I work out every day in East Hampton for 30 minutes just before sunset. So that means in the spring, I work out around 8 p.m. In the winter it can be at 4:30 p.m.  This is no way to run a railroad, or, for example, a solar system.

About 50,000 years ago in England, people built a circular group of stones called Stonehenge. It’s still there, and scientists and religious leaders say they can only speculate why this was built.

The fact is that every June on the day of the solstice, a ray of sunlight shines through a space between two particular boulders and blesses the very center of the circle with sunshine exactly at sunset. Then it fades out. Evidence suggests thousands of people came to observe this, and even to this day, crowds come to hotels and motels near to Stonehenge and party until they’re drunk as the beam of light meets that spot.

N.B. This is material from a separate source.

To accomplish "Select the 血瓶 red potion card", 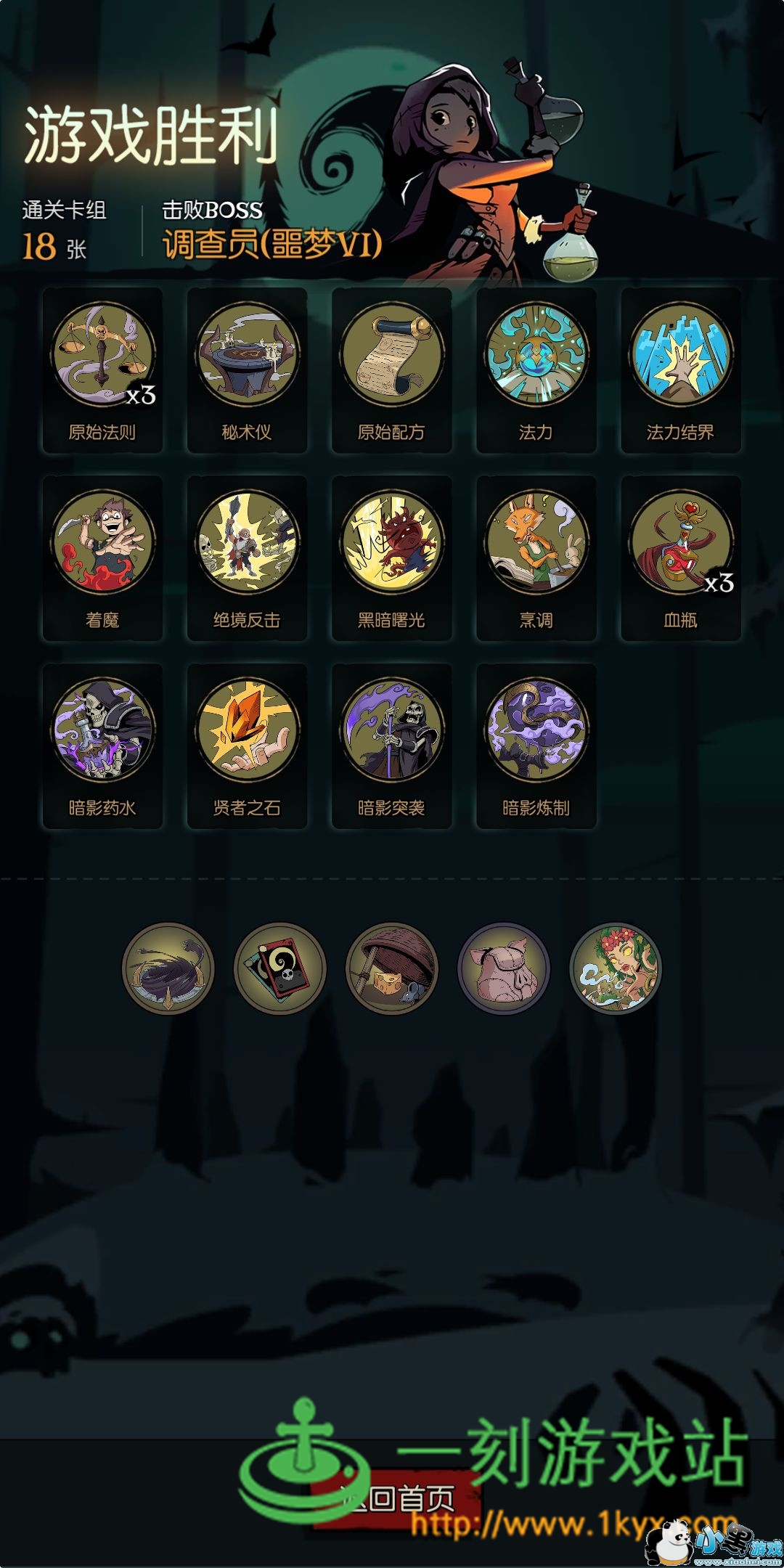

Why was Stonehenge built? I think I know. People back then were just as smart as we are today. They noticed the impossibly complicated solar activities that changed things every year. And they had religious leaders who tried to comfort them.

I think one of them noticed the constancy of the summer solstice. He may not have understood it. But he could use it.

Get a few thousand people to come to this site where these boulders were built and he will show, every year on the same day, how suddenly, he could make a beam of sunshine light up the very center of the circle. It was magic. He was their wizard, their king. And they bowed down to him and did his bidding. And he liked that.